Hmm, maybe it's just me, but it's a good thing the different agents use different files, different models needs different prompts. Using the same system/user prompts across all three will just give you slightly worse results in one of them, instead of getting the best results you can from each one of them. At least for the general steering system prompts.

Then for the application specific documentation, I'd understand you'd want to share it, as it stays the same for all agents touching the same codebase. But easily solved by putting it in DESIGN.md or whatever and appending "Remember to check against DESIGN.md before changing the architecture" or similar.

scosman 3 hours ago | parent | next [-]

It's great to have the option to optimize for different models, but I'm not going to on 99% of projects.
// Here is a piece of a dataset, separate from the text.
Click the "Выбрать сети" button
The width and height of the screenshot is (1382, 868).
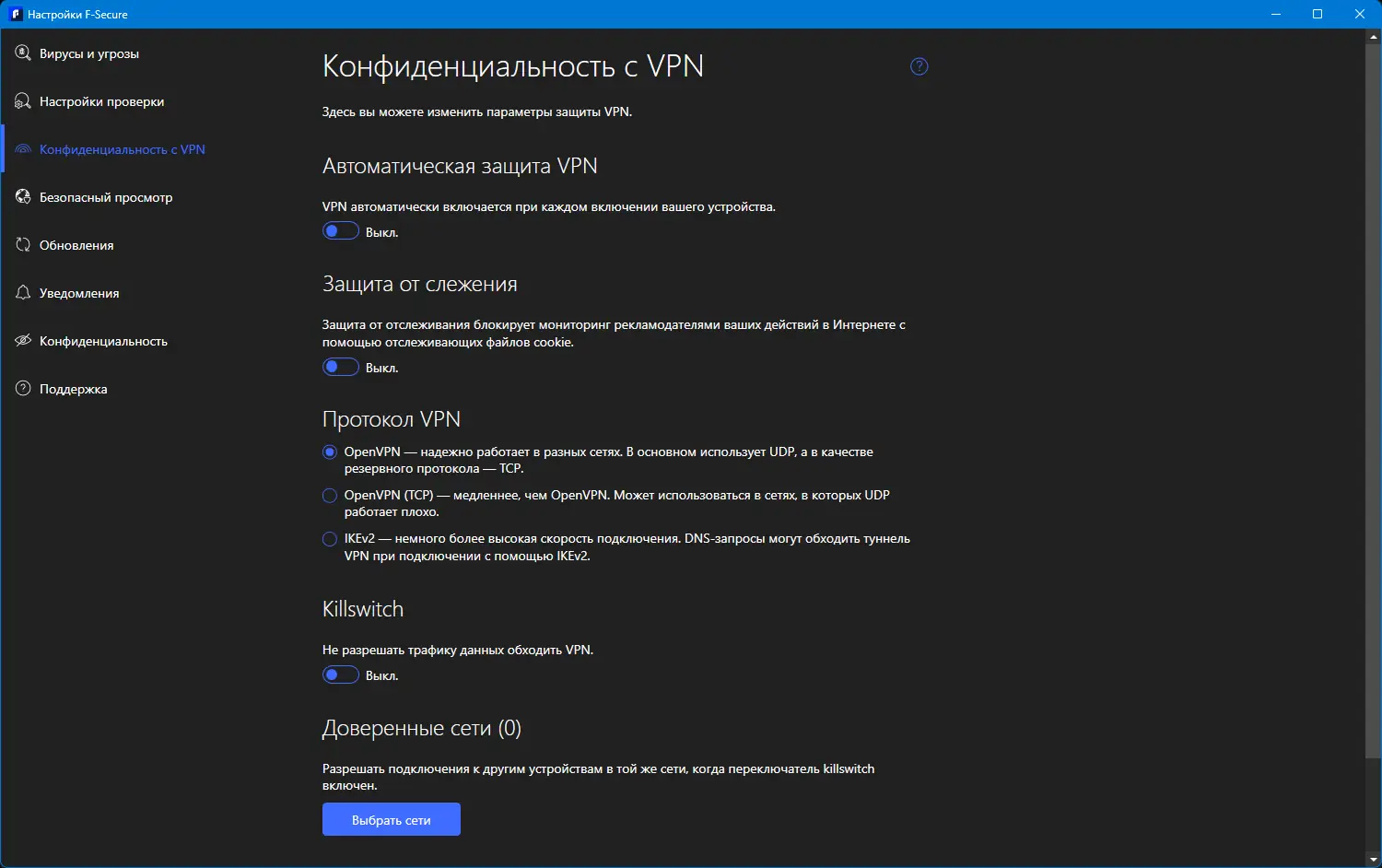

And a good chunk of the agent docs are model agnostic (how to run linter, test libraries/practices). It's cool to have a way to reuse easily, even if that's copying AGENTS.md into the right places.

embedding-shape 3 hours ago | parent [-]

> And a good chunk of the agent docs are model agnostic (how to run linter, test libraries/practices).

Personally I put stuff like that in the readme, since it's useful stuff for humans too, not directions just for machines, and I'm mostly building for other humans. The lighter and smaller the AGENTS.md end up, the better the models are at following it too, from what I can tell.

iamkrystian17 6 hours ago | parent | prev [-]

Totally valid take. Models might have different prompting guidelines for best results. If a developer uses one tool and wants to optimize their config as much as possible for that specific tool, LNAI is probably not for them.

However given how many tools there are and how fast each tool moves, I find myself jumping between them quite often, just to see which ones I like most or if some tool have improved since I lasted checked it. In this case LNAI is very helpful.

embedding-shape 6 hours ago | parent [-]

> I find myself jumping between them quite often, just to see which ones I like most or if some tool have improved since I lasted checked it. In this case LNAI is very helpful.

Most prompts I do I execute in all four at the same time, and literally compare the git diff from their work, so I understand totally :) But even for comparison, I think using the same identical config for all, you're not actually seeing and understanding the difference because again, they need different system prompts. By using the same when you compare, you're not accurately seeing the best of each model.

iamkrystian17 6 hours ago | parent [-]

Fair point. LNAI does support per-tool config overrides in .ai/.{codex/claude/cursor/etc.} directories, so you kind of get the best of both worlds :) You can sync identical configs, while having the flexibility to define per-tool configs where needed, while keeping a single source of truth in the .ai/ directory.